It would be counterproductive to describe in detail each service here. Refer to the specified RFC for details.

 

The SIP identity


SIP servers are often employed to provide telephony services. However, there is a problem where Public Switched Telephone Network (PSTN) does not support SIP addresses containing domains and alphanumeric characters. To identify a caller identity for the PSTN, a few methods were created and applied.

The draft-ietf-sip-privacy-04 document describes the Remote-Party-ID header. While it has never became a standard, it is still quite popular among gateway manufacturers and service providers. See the following example:

Remote-Party-ID: "John" <sip:[email protected]>; party=calling; id-type=subscriber; privacy=full; screen=yes

The preceding header sets the caller ID number as +554833328560 and caller name as "John"; it is a subscriber in the proxy, the identity was verified (screen=yes), and the number should not be present in the destination's terminal (privacy=full). The draft specifies additional features and how to handle privacy requests. For the purposes of this book, Remote-Party-IDs will be used just for caller ID presentation.

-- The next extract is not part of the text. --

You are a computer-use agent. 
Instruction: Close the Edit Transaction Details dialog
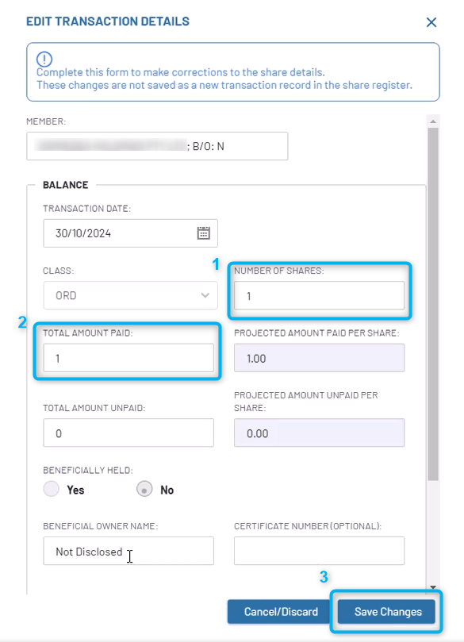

The standard way to handle caller IDs and privacy came later in RFC 3325. It defines the P-Asserted-Identity, P-Preferred-Identity, and Privacy headers. See the following example:

P-Asserted-Identity: "John" sip:[email protected]
P-Asserted-Identity: tel:+554833328560

To specify the caller ID to be present in the PSTN, you can use these headers. The gateway should match the type of caller ID and privacy used in your proxy. In an OpenSIPS server, you can add headers using the append_hf command. It is an extensive RFC and you can check the details in the document itself.

 

The RTP protocol


The Real-Time Protocol (RTP) is responsible for the real-time transport of data such as audio and video. It was standardized in RFC 3550. It uses UDP as the transport protocol. To be transported, the audio or video has to be packetized by a codec. Basically, the protocol allows the specification of the timing and content requirements of the media transmission for the incoming and outgoing packets using the following:

  • The sequence number

  • Timestamps

  • Packet forward without retransmission

  • Source identification

  • Content identification

  • Synchronism

Codecs

A codec is an algorithm capable of encoding or decoding a digital stream. The content described in the RTP protocol is usually encoded by a codec. Each codec has a specific use. Some have compression while others do not. G.711 is still the most popular codec and does not use compression. With 64 Kbps of bandwidth for a single channel, it needs a high-speed network, commonly found in Local Area Networks (LANs). However, in Wide Area Networks (WANs), 64 Kbps can be too expensive to buy for a single channel. Codecs such as G.729 and GSM can compress the voice packets to as low as 8 Kbps, saving a lot of bandwidth. To simplify the way you choose a voice codec, the following table shows the most relevant ones. Bandwidths do not consider the lower protocol layer headers. There are also video codecs where the most relevant ones are the H.264 series and VP8 from Google.

Codec

Bandwidth

MOS

Env.

When to use

G.711

64 Kbps

4.45

LAN/WAN

Use it for toll quality and broad support from gateways.

G.729

8 Kbps

4.04

WAN

Use it to save bandwidth and keep toll quality.

G.722

64 Kbps

4.5

LAN

Use it for high-definition voice.

OPUS

6-510 Kbps

INTERNET

OPUS is the most sophisticated codec ever created. It spans from a narrowband audio to high-definition music.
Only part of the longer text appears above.